**Material for this exercise:**

------------------------------------------------------------------------

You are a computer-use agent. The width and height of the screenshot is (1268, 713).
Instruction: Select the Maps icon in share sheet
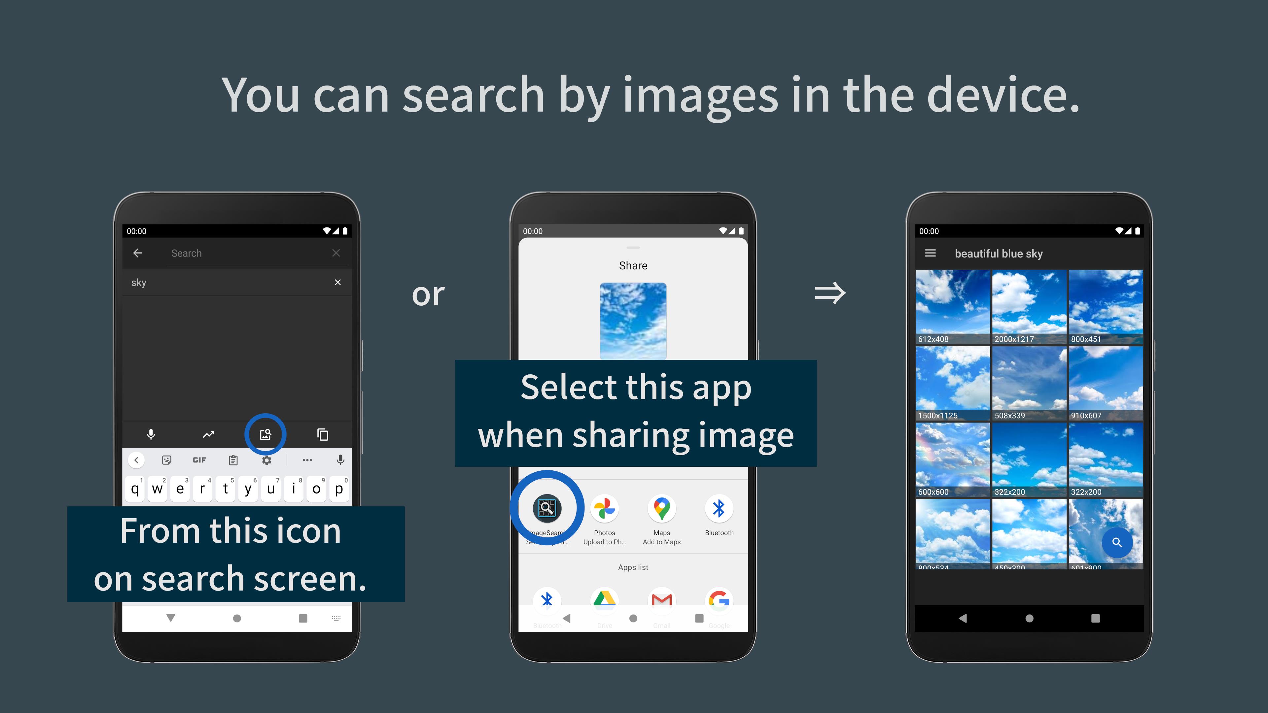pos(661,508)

------------------------------------------------------------------------

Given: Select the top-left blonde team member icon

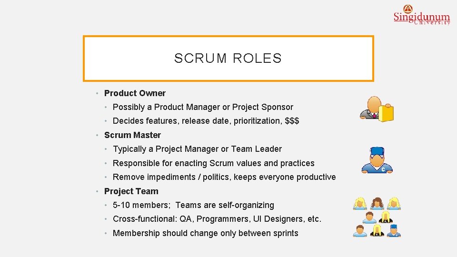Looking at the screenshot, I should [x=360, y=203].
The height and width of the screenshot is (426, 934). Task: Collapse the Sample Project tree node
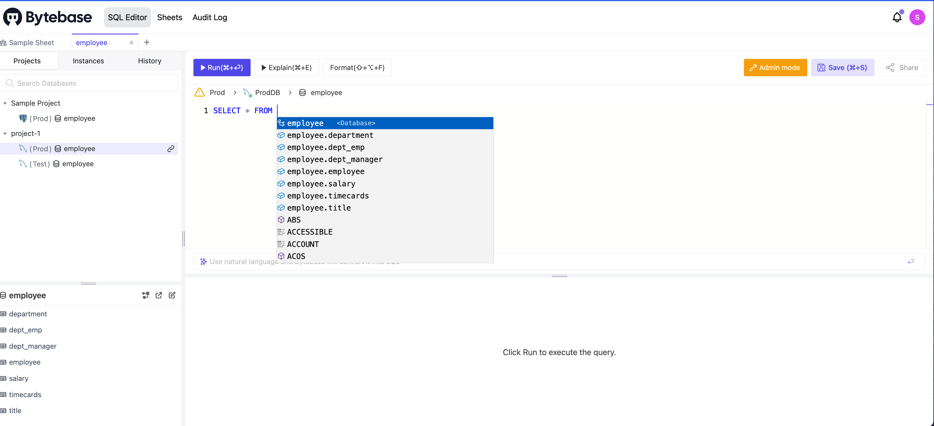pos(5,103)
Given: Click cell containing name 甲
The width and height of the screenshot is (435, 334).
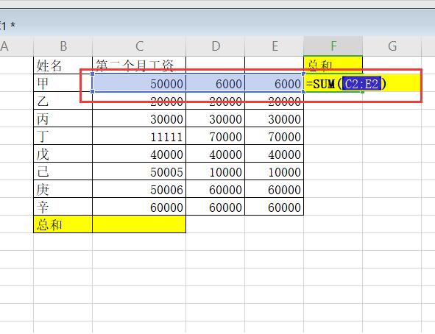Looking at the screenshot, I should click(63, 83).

------------------------------------------------------------------------

**Goal:** Please convert the lines between the one holding "You are a computer-use" and the one holding "pos(661,508)", inclusive, into a numbered list, dropping any blank lines. Leave the pictures out of your answer.

**The solution:**
1. You are a computer-use agent. The width and height of the screenshot is (1268, 713).
2. Instruction: Select the Maps icon in share sheet
3. pos(661,508)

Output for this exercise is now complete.